Well, personally, I feel this is hog wash, but I am biased, as I am a singer who took the ‘higher education’ route. I studied music in high school, college and then ended up with a degree in Music – Voice Performance. While I was studying it was drummed into me the importance of the equal partnership of working with instruments; such as piano, guitar or orchestra. To this day, I do not use the word accompanist for anyone who I perform with as it seems to mean someone as an added accessory, rather than the equal partnership it truly is.
Saying that, I’m frustrated at the myths which abound in regards to singers: we’re difficult, arrogant and don’t know anything about the music we sing or disregard what the other person is playing. It’s just not true! In fact, I find that working with others I often need and want their input as to how they feel the piece works. If there isn’t that vital pull and push with one another, it just doesn’t work. I’ve had so many times when I’ve asked the person playing with me, what they think the music needs and I just get a blank face, expecting me to tell them how it’s meant to go – ack! My worst nightmare.
While this is my experience, I’ve also experienced the singer who is insensitive to whom they are working with and personifyng the stereo type I’ve mentioned, but they are few and far between. They are often either young and/or amateur. Professionals can’t afford to have that kind of attitude in today’s very competitive market of opera singing. With all these reality shows promoting opera/classical singing as a great career and colleges/universities pumping out singers by the dozen, well, you have to be on top of your game to compete. Especially if you are a soprano. Also, I’ve met this type of person in all musical genres and players. So why is it that singers are singled out and put to the side. Is it because we don’t play an instrument outside of our bodies?

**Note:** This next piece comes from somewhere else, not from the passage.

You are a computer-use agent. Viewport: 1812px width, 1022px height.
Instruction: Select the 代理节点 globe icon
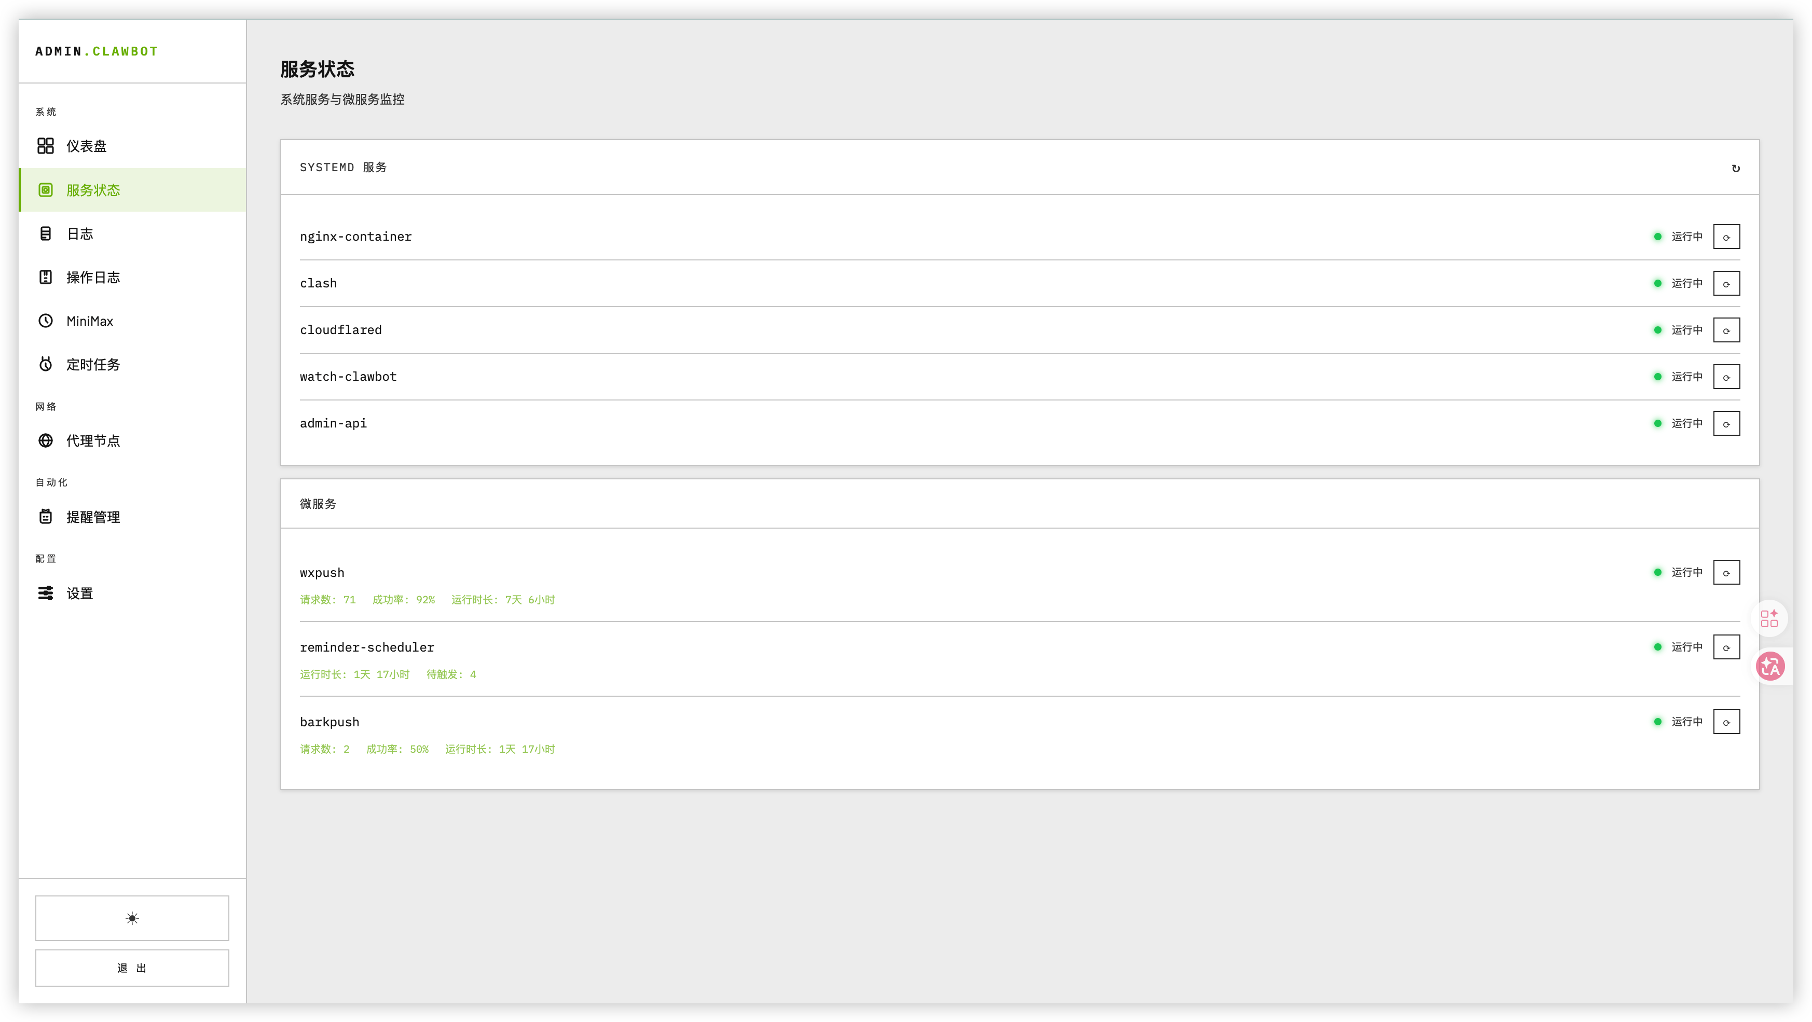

I think part of the problem is supported by the industry, through the fact that singers aren’t a part of the Musicians Union, but rather Equity. Even within Equity, we are put in the category with the clowns, contortionists and the like. I’m not saying anything against these roles in the entertainment industry, but I believe I have more in common with a trombonist, than I do with a contortionist.
So I would love to hear from those of you out there that can either explain this or just give me your view point, but please be nice. I am human. I’d like to see that the ‘poor 2nd cousin’ attitude towards singers moves into the age of now, where a singer is a musician and not just a pretty face.